Y se alejó deprisa hacia la sala de estar. Mientras dudaba si acompañarlo, Francis vio a Negro Grande apoyado contra la pared del pasillo, fumando un cigarrillo, con el uniforme blanco bañado en la luz que se filtraba por las ventanas, de modo que relucía. Por el mismo motivo, su piel parecía aún más oscura, Francis reparó en que el auxiliar los había estado observando. Se acercó a él, y el hombre corpulento se separó de la pared y dejó caer el cigarrillo al suelo.

—Un mal hábito —aseguró—. Y con tantas probabilidades de matarte como cualquier otra cosa en este hospital. No se puede estar del todo seguro con todo lo que ha pasado. Pero no empieces a fumar como los demás, Pajarillo. Aquí hay muchos malos hábitos. Intenta no adquirirlos, Pajarillo, y tarde o temprano saldrás de aquí.

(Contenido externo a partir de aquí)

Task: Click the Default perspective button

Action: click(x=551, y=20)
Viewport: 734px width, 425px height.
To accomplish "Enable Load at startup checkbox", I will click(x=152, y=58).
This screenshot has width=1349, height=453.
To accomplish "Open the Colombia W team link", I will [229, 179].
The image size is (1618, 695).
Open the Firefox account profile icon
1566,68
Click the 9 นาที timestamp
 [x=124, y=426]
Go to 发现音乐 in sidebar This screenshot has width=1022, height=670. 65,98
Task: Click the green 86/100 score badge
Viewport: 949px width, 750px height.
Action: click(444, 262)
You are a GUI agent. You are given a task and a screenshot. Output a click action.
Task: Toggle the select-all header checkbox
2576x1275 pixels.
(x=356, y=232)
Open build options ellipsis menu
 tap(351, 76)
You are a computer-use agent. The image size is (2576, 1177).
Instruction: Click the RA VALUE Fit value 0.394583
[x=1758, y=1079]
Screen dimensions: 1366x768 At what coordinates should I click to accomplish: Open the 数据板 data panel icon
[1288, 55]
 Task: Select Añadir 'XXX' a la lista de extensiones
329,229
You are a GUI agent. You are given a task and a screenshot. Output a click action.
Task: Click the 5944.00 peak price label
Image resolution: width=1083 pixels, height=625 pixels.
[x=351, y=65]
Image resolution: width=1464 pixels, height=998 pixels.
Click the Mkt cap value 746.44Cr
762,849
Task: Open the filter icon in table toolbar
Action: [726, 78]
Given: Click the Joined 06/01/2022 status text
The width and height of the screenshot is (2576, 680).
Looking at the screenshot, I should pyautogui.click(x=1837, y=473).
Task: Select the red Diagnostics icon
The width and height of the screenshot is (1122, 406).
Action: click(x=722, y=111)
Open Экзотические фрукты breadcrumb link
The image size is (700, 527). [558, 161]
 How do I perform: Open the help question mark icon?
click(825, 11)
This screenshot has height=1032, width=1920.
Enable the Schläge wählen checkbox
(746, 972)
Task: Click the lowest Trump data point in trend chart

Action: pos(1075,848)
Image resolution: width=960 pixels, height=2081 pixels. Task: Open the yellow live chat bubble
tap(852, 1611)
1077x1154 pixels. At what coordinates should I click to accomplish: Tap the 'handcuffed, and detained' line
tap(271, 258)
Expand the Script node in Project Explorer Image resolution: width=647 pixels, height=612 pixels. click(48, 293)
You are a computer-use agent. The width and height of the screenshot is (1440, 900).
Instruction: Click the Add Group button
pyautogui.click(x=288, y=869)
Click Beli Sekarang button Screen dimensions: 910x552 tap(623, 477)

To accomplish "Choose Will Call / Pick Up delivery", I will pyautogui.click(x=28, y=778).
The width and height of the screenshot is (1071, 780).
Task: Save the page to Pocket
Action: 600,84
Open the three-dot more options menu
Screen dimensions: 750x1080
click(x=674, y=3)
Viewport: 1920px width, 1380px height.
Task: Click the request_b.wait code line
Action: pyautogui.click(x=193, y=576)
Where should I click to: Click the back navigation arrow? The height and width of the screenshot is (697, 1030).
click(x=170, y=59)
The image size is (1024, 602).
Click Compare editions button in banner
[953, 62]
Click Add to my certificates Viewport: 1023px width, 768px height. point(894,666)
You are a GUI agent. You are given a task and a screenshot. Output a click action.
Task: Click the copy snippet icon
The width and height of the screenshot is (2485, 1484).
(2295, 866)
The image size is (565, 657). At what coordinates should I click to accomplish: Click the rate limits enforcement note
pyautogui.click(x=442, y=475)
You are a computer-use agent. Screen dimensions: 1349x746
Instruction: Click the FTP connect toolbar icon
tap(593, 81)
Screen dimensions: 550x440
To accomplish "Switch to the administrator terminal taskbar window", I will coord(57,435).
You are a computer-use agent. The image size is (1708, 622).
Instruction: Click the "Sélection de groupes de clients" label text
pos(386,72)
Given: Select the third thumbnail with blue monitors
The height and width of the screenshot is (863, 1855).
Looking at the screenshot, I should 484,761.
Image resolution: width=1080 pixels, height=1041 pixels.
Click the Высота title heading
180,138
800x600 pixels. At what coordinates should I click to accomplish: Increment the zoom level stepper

Francis no respondió y observó cómo el auxiliar contemplaba el pasillo y fijaba los ojos en un paciente y luego en otro, aunque era evidente que su atención estaba en otra parte.

—¿Por qué se odian, señor Moses? —preguntó Francis.

Negro Grande no respondió directamente sino que dijo:

—¿Sabes qué? A veces, en el Sur, donde yo nací, había ancianas que presentían cuándo iba a cambiar el tiempo. Sabían cuándo iban a estallar tormentas y, en especial durante la época de los huracanes, iban de un lado a otro husmeando el aire, diciendo en ocasiones cánticos y hechizos, o lanzando huesos y valvas en un trozo de tela. Una especie de brujería, ya sabes. Ahora que tengo estudios y vivo en un mundo moderno, sé que no hay que creer en esos hechizos y conjuros. Pero el problema es que siempre tenían razón. Llegaba una tormenta y ellas lo sabían mucho antes que nadie. Avisaban a la gente que reuniera el ganado, arreglara el techo de la casa o se avituallara para una emergencia que nadie más preveía pero que se acercaba de todos modos. No tiene sentido, si lo piensas; lo tiene todo, si no lo piensas. —Sonrió, y le apoyó la mano en un hombro—. ¿Tú qué opinas, Pajarillo? Cuando miras a esos dos y ves cómo se comportan, ¿presientes también que la tormenta se acerca?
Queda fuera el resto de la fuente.